March 22, 2002|BY STACEY DANZUSO

CHAMBERSBURG, Pa. - Chambersburg officials believe the borough has a 300-day supply of water on hand, which means it will be months before they would have to implement a water rationing plan.

"We have a drought contingency plan. It is not finalized, but we have submitted the first draft to the state," Borough Manager Eric Oyer said.

He said questions remain on what the plan's impact would be on residential and commercial water users and how to penalize those who use excessive amounts of water.

Franklin County, Pa., residents have been asked to follow the water restrictions that went in place when the governor declared a drought emergency for 24 Pennsylvania counties, but each restriction has multiple exceptions.


Under the Department of Environmental Protection guidelines, residents can't wash their own car with a hose, but an exception allows people to take their cars to a commercial car wash, which uses recycled water.

"With the (proposed) water rationing plan, all exceptions would go by the wayside," Oyer said. Some exemptions might be granted if the restrictions create an economic hardship, he said.

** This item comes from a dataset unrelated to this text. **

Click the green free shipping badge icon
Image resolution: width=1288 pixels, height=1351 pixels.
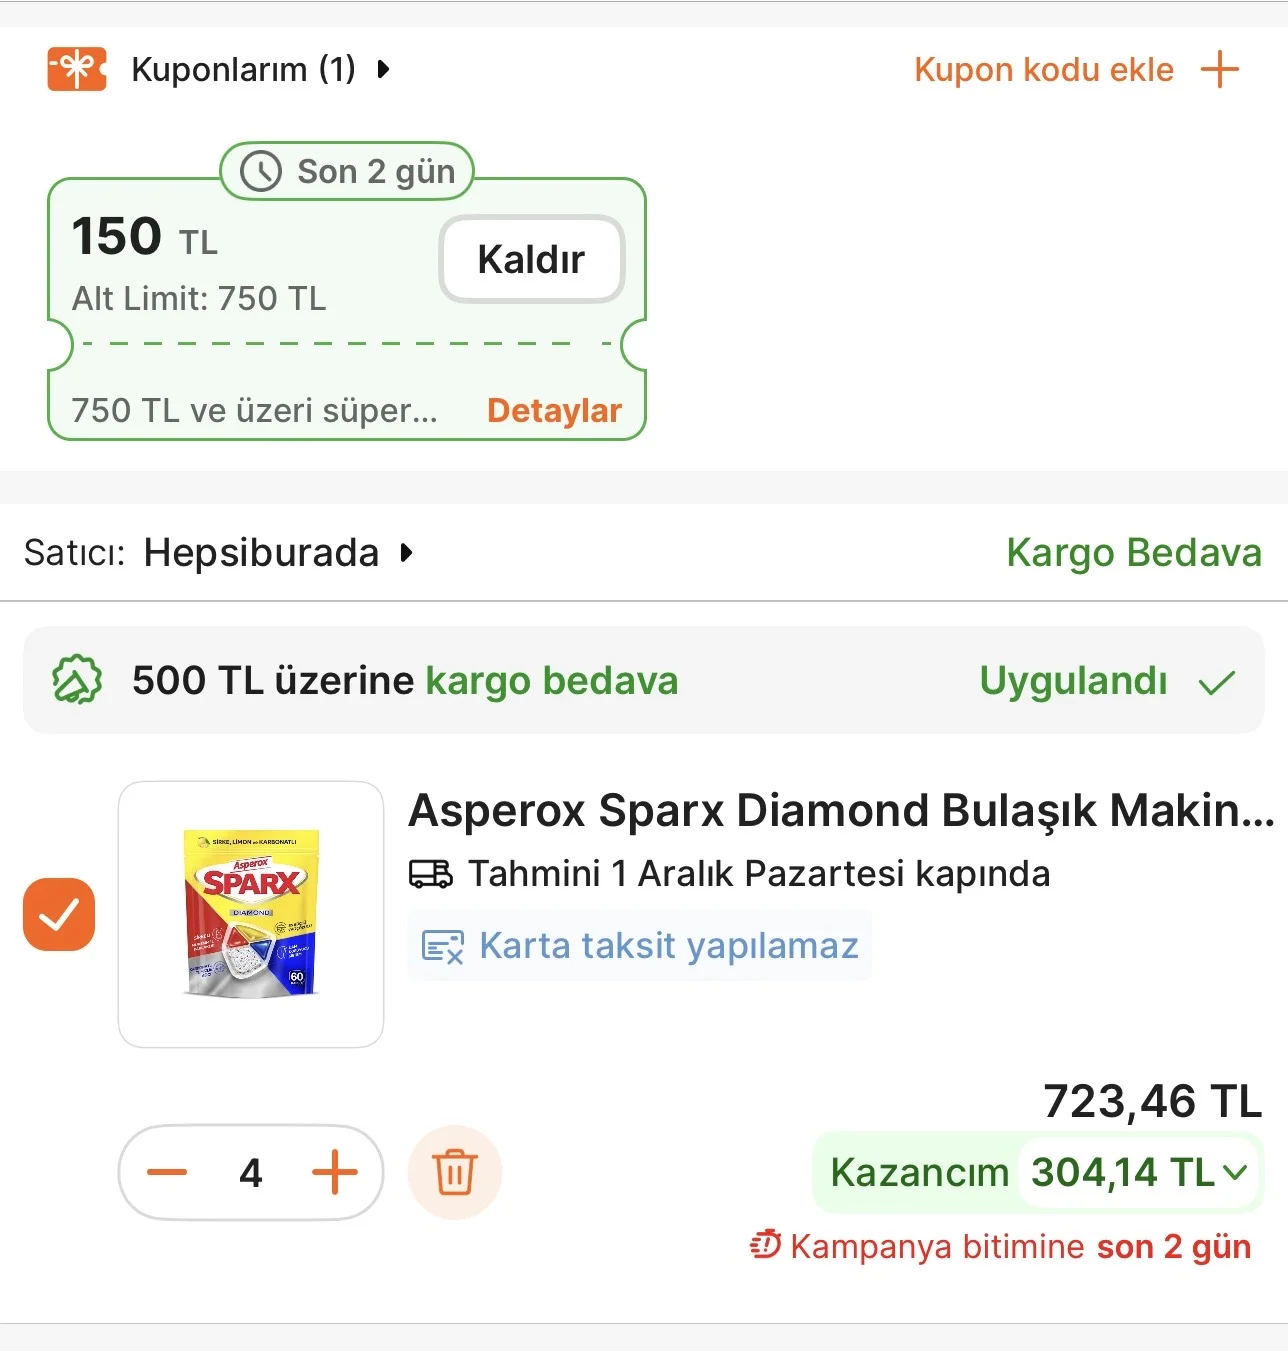click(77, 681)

Based on estimates by the borough's engineering consultants, Gannett Fleming, the borough has a 300-day supply of water.

"Forty percent of usable storage is still available," Oyer said.

But five months from now if drought conditions persist, the borough will be down to 24 percent capacity, and officials will have to make a decision on implementing a water rationing plan.

This week the Long Pine Dam, which creates the borough's main reservoir, was 18.5 feet below the spillway, down 6 inches from last week, Oyer said. It is projected it will be down 36 feet in 150 days if drought conditions persist.

Oyer said the borough doesn't want to jump in too quickly with a mandatory water rationing plan.

"We don't want to do it too soon because of the burden it would cause to customers," he said.

Oyer said the borough is conserving water by keeping its five fountains turned off and searching for leaks in the water system.

"Hopefully we'll never get to (implement) a drought restriction plan," Oyer said.

Water and Sewer Superintendent Carl Rundquist said borough water customers showed an 8 percent reduction in water usage in February, which was significant because the drought emergency was not declared until Feb. 12.

The borough also intends to fill its community pool in Memorial Park with water "blown off" from the water transmission main under construction, Oyer said.

The line is nearly completed and a chlorinated water solution will be pushed through to clean and clear the main, according to Elwood Sord, assistant water and sewer superintendent.

That water will be siphoned to the community pool and treated so the pool can be used this summer, he said. Ordinarily, that water would run off into the sewer system.